Rodolfo Labrador Jr. (born March 17, 1992) is a Filipino volleyball player. He last played for the Philippine Air Force Air Spikers in the Spikers' Turf.

==Career==
===Collegiate===
Labrador made his first game appearance with the FEU Tamaraws in the UAAP Season 70. They got a 13–2 win-loss record in the preliminary round tied UST Tiger Spikers. They succeeded to advance in the finals after defeating the UP Fighting Maroons in the Semis but they failed to get the championship title after being defeated by UST Golden Spikers in the finals.

In UAAP Season 71, they failed to advanced in the Semis after being placed in 6th.

In UAAP Season 72, they got a 11–3 win-loss record in the preliminary round. They succeeded to advanced in the finals after defeating the Ateneo Blue Eagles in the Semis but they failed to get the championship title after being defeated by UST Golden Spikers in the finals.

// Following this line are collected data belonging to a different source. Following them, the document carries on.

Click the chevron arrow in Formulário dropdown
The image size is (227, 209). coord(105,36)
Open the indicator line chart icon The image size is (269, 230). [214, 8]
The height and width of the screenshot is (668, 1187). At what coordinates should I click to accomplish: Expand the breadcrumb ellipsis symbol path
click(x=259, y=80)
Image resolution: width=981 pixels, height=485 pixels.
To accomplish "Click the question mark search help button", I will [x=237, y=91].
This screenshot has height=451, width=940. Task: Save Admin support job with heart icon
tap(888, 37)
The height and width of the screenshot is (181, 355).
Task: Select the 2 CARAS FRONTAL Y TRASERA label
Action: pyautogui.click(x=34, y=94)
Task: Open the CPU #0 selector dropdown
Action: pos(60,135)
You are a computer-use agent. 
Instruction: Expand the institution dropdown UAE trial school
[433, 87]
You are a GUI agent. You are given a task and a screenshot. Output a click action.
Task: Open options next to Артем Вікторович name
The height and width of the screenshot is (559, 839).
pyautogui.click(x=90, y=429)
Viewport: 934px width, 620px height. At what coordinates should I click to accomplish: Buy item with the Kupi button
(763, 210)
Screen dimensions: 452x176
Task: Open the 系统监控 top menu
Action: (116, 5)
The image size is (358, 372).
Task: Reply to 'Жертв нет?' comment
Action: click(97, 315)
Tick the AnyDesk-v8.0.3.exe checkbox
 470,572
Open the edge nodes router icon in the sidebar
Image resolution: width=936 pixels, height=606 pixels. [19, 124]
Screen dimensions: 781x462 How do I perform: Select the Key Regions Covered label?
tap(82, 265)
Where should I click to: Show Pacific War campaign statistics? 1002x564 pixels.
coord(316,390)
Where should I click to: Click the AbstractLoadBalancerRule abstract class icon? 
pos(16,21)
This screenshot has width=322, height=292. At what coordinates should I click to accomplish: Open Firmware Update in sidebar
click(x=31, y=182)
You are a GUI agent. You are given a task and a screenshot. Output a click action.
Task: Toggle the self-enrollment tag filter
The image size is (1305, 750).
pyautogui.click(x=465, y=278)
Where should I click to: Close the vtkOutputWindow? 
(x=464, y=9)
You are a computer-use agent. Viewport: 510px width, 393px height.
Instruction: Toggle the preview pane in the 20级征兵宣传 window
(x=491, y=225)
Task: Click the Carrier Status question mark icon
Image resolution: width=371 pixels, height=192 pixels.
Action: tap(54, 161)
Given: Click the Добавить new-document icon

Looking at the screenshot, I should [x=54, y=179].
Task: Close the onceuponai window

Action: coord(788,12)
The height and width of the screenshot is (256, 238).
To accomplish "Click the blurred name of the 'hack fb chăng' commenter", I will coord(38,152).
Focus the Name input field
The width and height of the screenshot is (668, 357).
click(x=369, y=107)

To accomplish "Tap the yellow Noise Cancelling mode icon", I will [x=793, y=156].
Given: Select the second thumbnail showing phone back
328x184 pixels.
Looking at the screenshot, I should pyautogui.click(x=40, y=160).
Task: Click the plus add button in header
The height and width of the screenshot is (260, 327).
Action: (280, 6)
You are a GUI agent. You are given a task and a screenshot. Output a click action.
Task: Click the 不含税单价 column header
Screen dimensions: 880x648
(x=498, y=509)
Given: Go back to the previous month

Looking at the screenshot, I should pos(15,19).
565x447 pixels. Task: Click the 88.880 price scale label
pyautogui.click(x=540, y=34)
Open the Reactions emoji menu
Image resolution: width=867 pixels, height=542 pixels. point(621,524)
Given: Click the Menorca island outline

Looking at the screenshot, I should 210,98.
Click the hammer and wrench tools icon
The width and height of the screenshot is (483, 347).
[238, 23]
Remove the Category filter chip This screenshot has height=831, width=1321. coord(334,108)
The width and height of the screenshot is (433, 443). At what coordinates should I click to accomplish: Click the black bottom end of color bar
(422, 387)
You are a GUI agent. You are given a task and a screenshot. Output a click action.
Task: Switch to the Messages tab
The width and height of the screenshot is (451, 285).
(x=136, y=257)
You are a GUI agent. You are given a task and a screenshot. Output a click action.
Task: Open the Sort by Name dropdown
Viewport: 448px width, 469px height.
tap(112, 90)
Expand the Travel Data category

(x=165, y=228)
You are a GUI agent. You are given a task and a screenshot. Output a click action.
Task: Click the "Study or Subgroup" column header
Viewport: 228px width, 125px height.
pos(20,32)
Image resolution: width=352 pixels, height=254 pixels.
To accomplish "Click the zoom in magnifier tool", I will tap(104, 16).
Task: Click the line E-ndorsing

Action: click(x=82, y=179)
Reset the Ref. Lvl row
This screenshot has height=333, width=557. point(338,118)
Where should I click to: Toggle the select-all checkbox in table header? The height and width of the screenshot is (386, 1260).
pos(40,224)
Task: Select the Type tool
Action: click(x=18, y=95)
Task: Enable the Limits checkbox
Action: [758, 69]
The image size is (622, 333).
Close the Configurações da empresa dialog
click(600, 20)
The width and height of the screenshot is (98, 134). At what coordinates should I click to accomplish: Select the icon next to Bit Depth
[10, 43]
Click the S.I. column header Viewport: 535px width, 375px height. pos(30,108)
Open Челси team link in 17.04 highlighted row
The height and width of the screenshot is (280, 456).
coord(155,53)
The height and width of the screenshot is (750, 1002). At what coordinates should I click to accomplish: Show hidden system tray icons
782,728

In UAAP Season 73, they got a 13–1 win-loss record in the preliminary round tied with UST Golden Spikers. They succeeded to advanced in the finals after defeating the UP Fighting Maroons in the Semis but they failed to get the championship title after being defeated by UST Golden Spikers in the Game 2 of best-of-three finals series.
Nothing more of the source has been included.